Excerpted passage |
City planners presented a 60% design update Nov. 5 for Madison’s North–South Bus Rapid Transit route, describing station relocations, removal of one center‑running bus lane where cost or geometry made it impractical, and refinements on Park Street intended to preserve both BRT quality and short‑term parking for small businesses.
Liz Callan, principal transportation planner, said the design work moves the project closer to a consistent set of station locations and operational assumptions. The most notable changes include serving lower‑ridership portions of the Troy Drive loop with local bus stops rather than full BRT platforms, routing adjustments to accommodate future connections to other rapid routes, relocating a Packers‑area station to enhance pedestrian safety (from Packers & Elka to Packers & Manly), and changing a proposed center‑running alignment in Fitchburg to side‑running lanes where that minimizes intersection impacts and cost.
Park Street drew substantial public attention. Staff reported they are exploring a hybrid approach to preserve BRT running ways while allowing limited, off‑peak parking and loading lanes in segments where small businesses lack off‑street parking. The design also proposes consolidation of some left turns on South Park Street to reduce conflict points and improve safety; in specific cases staff adjusted earlier plans to retain the northbound left at Vilas after hearing concerns from a local hospital and stakeholders.

Listed entries |
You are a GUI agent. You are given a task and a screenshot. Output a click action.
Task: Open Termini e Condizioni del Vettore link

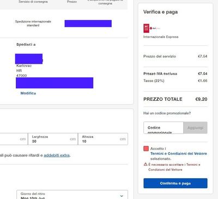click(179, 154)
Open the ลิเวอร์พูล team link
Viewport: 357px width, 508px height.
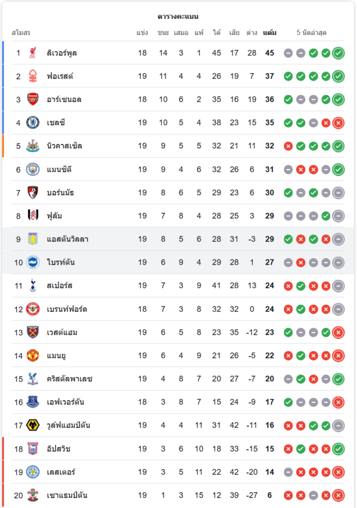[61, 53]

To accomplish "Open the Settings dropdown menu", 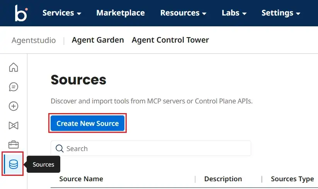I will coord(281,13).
==
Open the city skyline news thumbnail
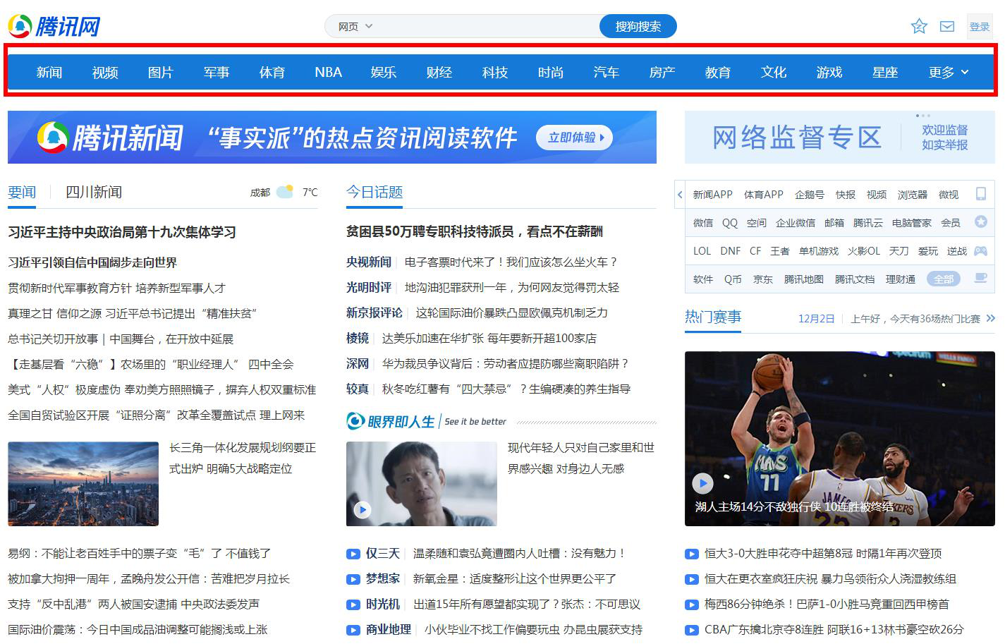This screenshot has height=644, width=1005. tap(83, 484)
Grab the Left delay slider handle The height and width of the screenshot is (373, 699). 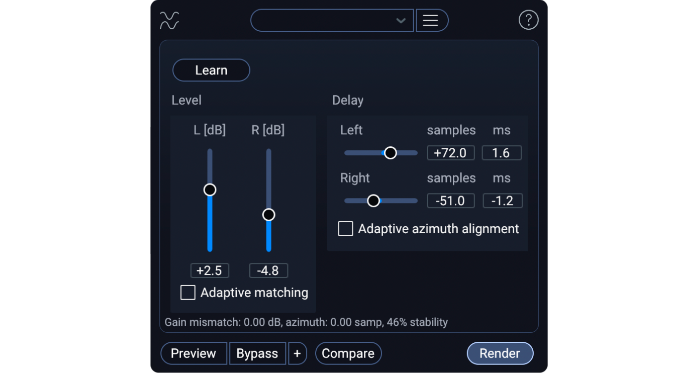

Problem set |
1. Retype the part of the Madison bus rapid transit passage that opens with the words containing "City planners presented" and closes with "for small businesses.".
2. According to the Madison bus rapid transit passage, to which intersection was the Packers-area station relocated?

Responses |
1.
City planners presented a 60% design update Nov. 5 for Madison’s North–South Bus Rapid Transit route, describing station relocations, removal of one center‑running bus lane where cost or geometry made it impractical, and refinements on Park Street intended to preserve both BRT quality and short‑term parking for small businesses.

2. Packers & Manly